Below are records. Transcribe exactly the lines from the one that contains "Year (220, 1800)" through the last line, leaving any pictures out.

[Opening Extracted material section]

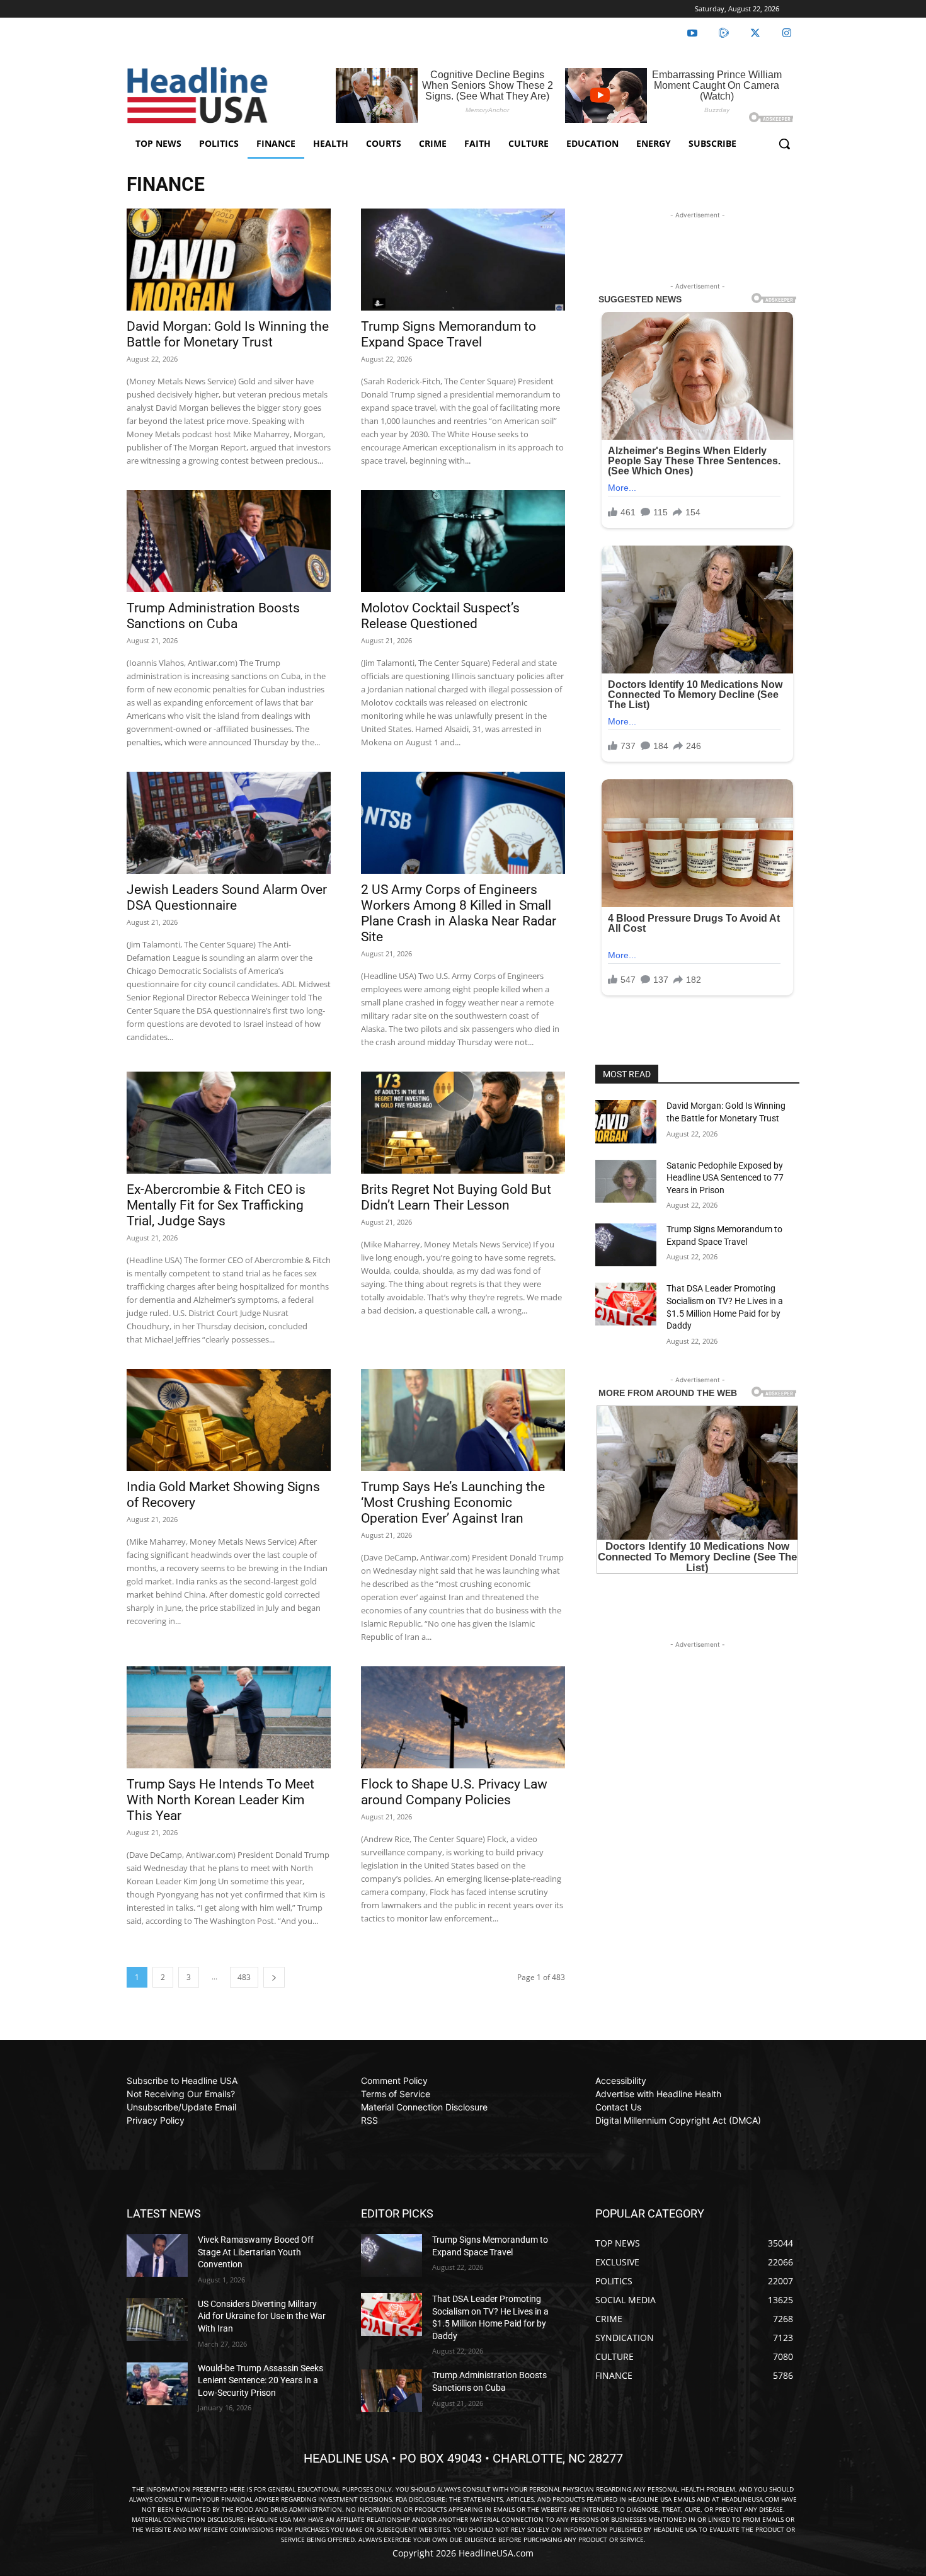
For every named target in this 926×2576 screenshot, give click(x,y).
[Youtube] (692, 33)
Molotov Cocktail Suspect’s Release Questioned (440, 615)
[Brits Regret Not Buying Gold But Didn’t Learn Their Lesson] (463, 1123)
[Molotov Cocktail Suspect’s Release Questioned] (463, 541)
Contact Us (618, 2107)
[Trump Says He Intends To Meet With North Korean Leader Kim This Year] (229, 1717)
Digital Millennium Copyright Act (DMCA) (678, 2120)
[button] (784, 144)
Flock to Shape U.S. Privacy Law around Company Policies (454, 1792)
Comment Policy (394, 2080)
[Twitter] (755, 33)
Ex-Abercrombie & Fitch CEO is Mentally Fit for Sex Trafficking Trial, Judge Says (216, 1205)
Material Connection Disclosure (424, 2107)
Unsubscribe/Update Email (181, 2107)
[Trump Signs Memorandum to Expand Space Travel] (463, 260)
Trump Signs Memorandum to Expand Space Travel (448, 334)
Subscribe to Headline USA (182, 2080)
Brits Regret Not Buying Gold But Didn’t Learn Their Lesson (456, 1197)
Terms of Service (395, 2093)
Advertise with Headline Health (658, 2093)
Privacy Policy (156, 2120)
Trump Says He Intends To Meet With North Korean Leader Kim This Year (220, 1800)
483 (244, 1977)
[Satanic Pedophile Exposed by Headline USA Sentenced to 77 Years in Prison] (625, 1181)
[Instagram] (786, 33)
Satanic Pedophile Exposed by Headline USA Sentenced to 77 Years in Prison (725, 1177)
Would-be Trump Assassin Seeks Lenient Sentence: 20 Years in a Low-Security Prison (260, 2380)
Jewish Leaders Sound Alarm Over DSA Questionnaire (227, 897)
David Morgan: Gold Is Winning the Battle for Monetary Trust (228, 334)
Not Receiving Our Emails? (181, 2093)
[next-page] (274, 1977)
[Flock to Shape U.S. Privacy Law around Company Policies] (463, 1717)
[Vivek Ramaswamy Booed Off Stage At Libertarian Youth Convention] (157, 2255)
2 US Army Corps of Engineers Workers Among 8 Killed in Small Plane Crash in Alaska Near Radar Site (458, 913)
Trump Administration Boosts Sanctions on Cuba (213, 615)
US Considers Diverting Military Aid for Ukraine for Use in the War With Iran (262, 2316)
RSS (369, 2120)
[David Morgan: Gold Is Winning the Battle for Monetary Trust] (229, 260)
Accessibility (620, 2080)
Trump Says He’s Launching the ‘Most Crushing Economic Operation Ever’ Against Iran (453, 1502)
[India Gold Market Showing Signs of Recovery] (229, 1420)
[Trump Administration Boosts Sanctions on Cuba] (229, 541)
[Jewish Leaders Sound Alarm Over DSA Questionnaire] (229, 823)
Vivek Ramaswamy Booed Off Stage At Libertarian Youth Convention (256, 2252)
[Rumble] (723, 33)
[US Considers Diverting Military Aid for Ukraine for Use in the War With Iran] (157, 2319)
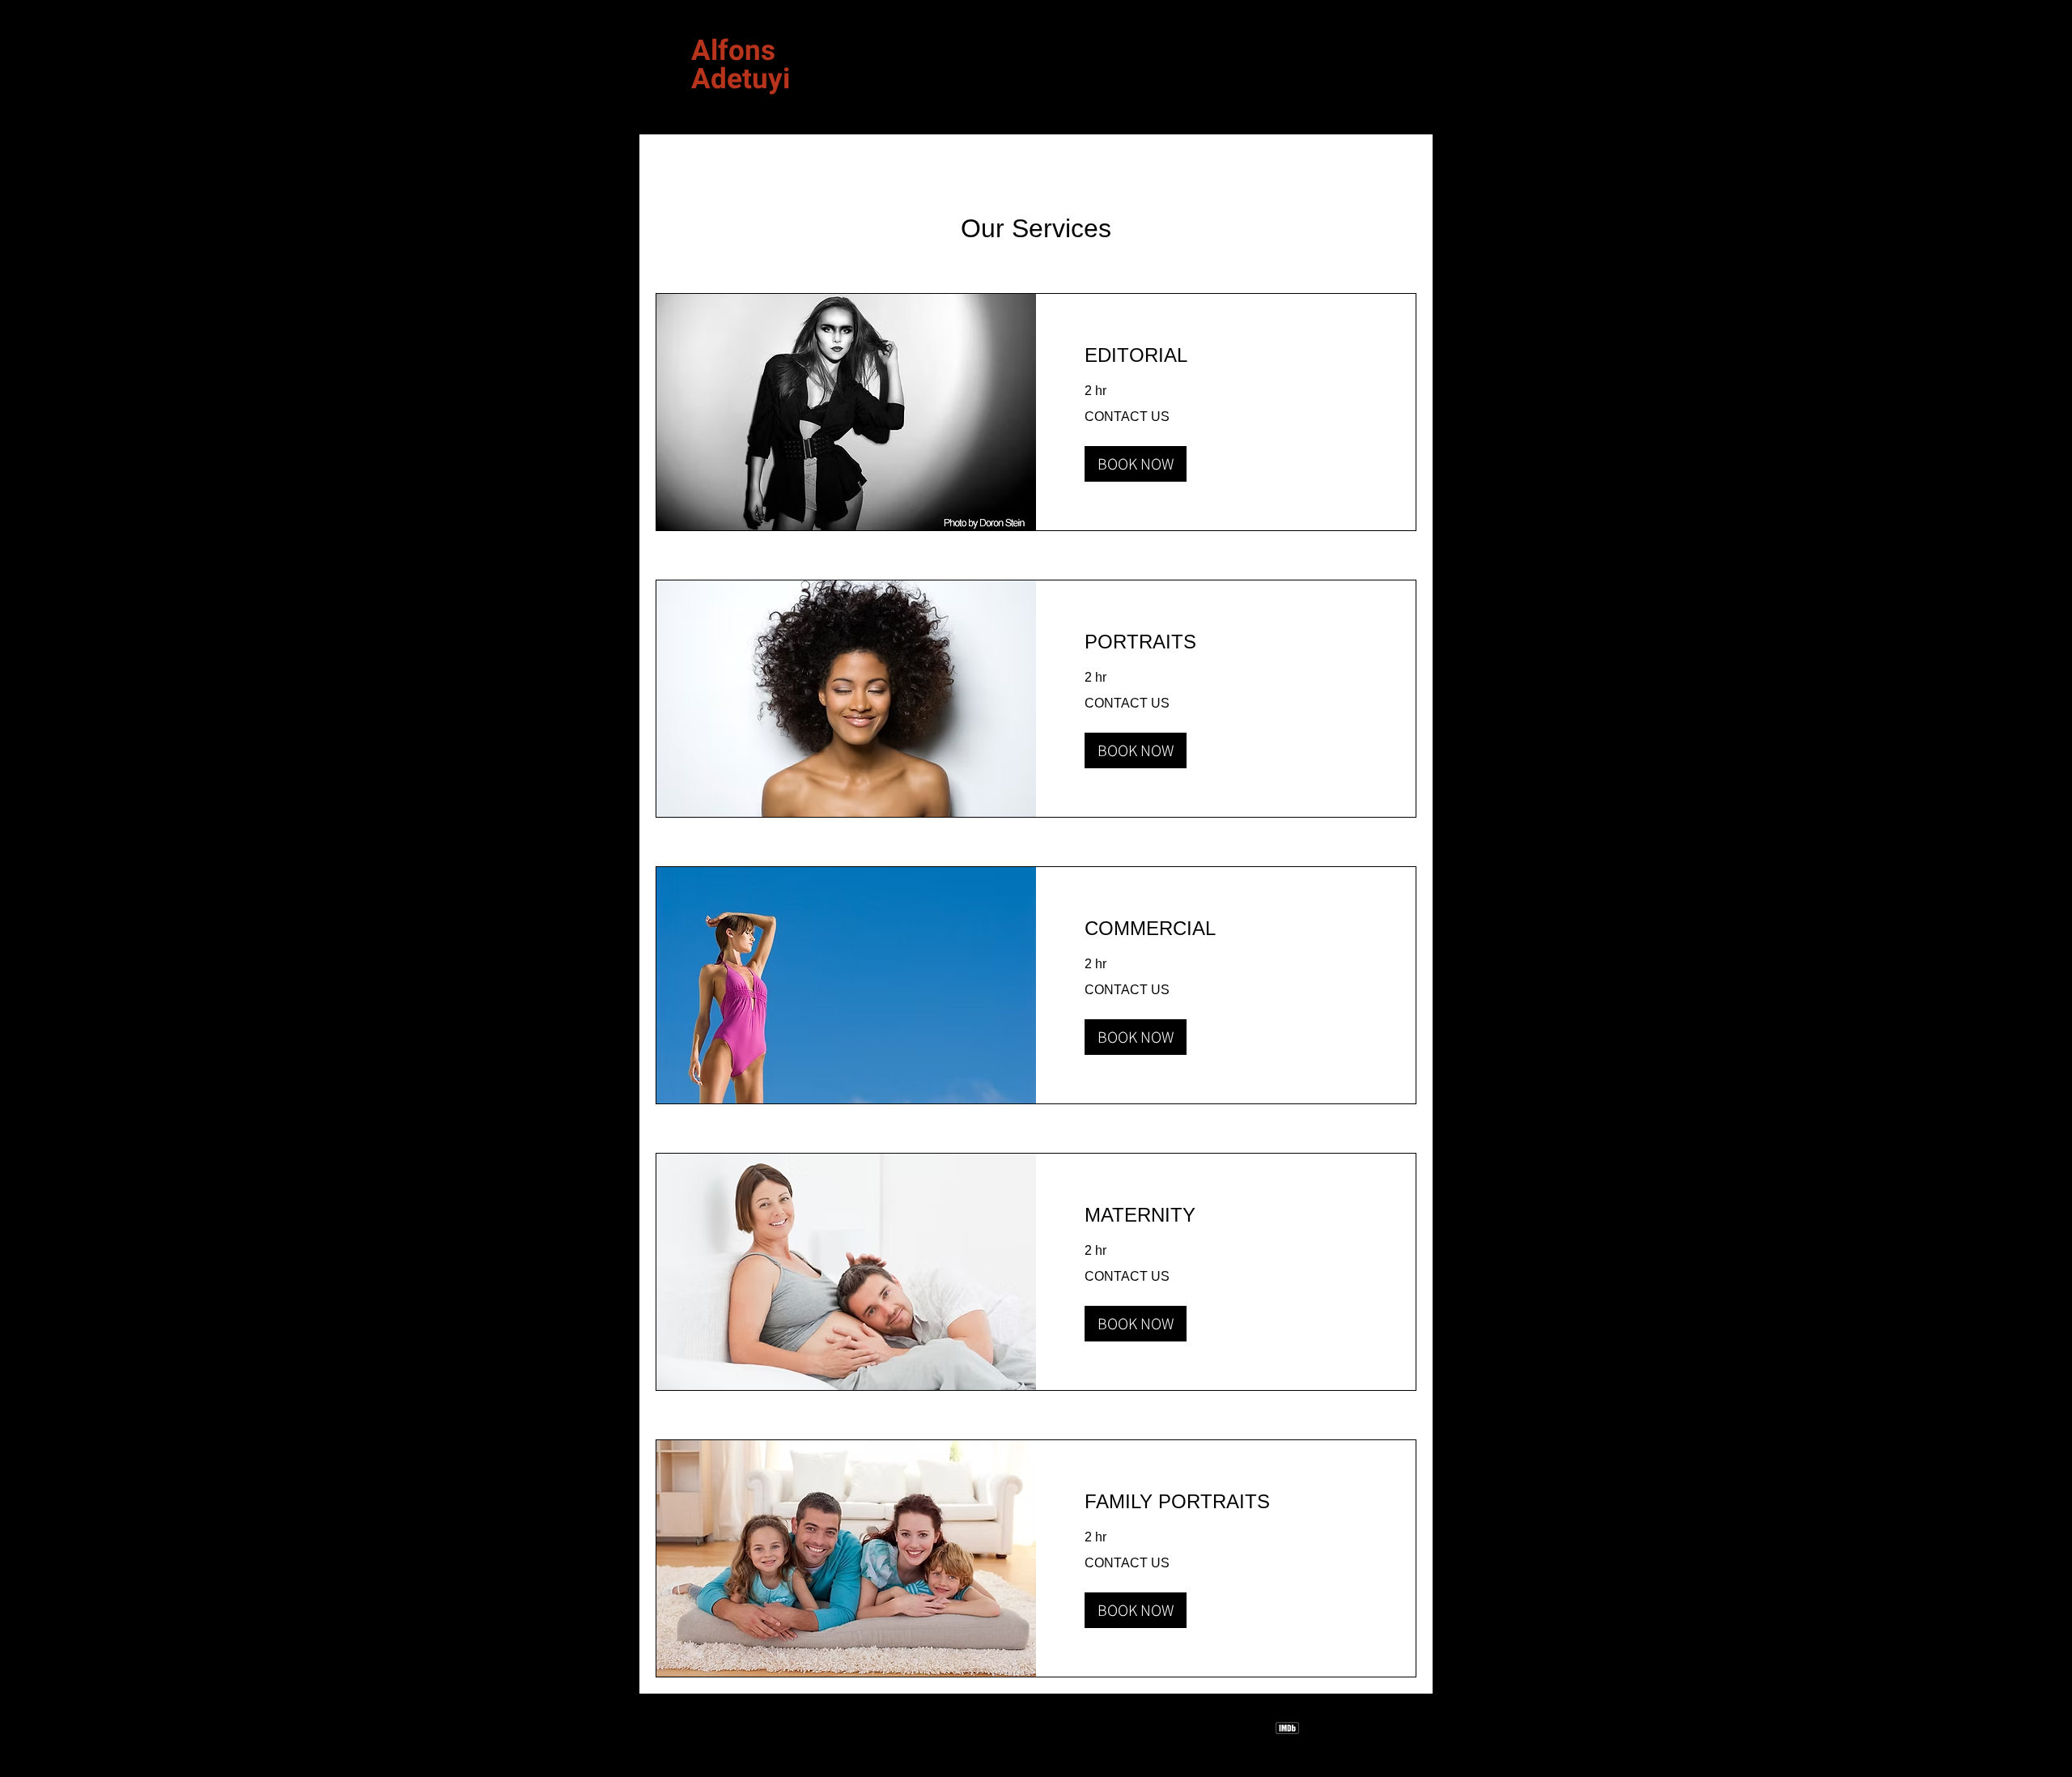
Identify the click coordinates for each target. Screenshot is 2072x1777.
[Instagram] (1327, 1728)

[Closing Extracted material section]

Output:
Trump Says He Intends To Meet With North Korean Leader Kim This Year (220, 1800)
483 (244, 1977)
[Satanic Pedophile Exposed by Headline USA Sentenced to 77 Years in Prison] (625, 1181)
[Instagram] (786, 33)
Satanic Pedophile Exposed by Headline USA Sentenced to 77 Years in Prison (725, 1177)
Would-be Trump Assassin Seeks Lenient Sentence: 20 Years in a Low-Security Prison (260, 2380)
Jewish Leaders Sound Alarm Over DSA Questionnaire (227, 897)
David Morgan: Gold Is Winning the Battle for Monetary Trust (228, 334)
Not Receiving Our Emails? (181, 2093)
[next-page] (274, 1977)
[Flock to Shape U.S. Privacy Law around Company Policies] (463, 1717)
[Vivek Ramaswamy Booed Off Stage At Libertarian Youth Convention] (157, 2255)
2 US Army Corps of Engineers Workers Among 8 Killed in Small Plane Crash in Alaska Near Radar Site (458, 913)
Trump Administration Boosts Sanctions on Cuba (213, 615)
US Considers Diverting Military Aid for Ukraine for Use in the War With Iran (262, 2316)
RSS (369, 2120)
[David Morgan: Gold Is Winning the Battle for Monetary Trust] (229, 260)
Accessibility (620, 2080)
Trump Says He’s Launching the ‘Most Crushing Economic Operation Ever’ Against Iran (453, 1502)
[India Gold Market Showing Signs of Recovery] (229, 1420)
[Trump Administration Boosts Sanctions on Cuba] (229, 541)
[Jewish Leaders Sound Alarm Over DSA Questionnaire] (229, 823)
Vivek Ramaswamy Booed Off Stage At Libertarian Youth Convention (256, 2252)
[Rumble] (723, 33)
[US Considers Diverting Military Aid for Ukraine for Use in the War With Iran] (157, 2319)
Identify the click coordinates for each target. Screenshot is 2072x1777.
[Instagram] (1327, 1728)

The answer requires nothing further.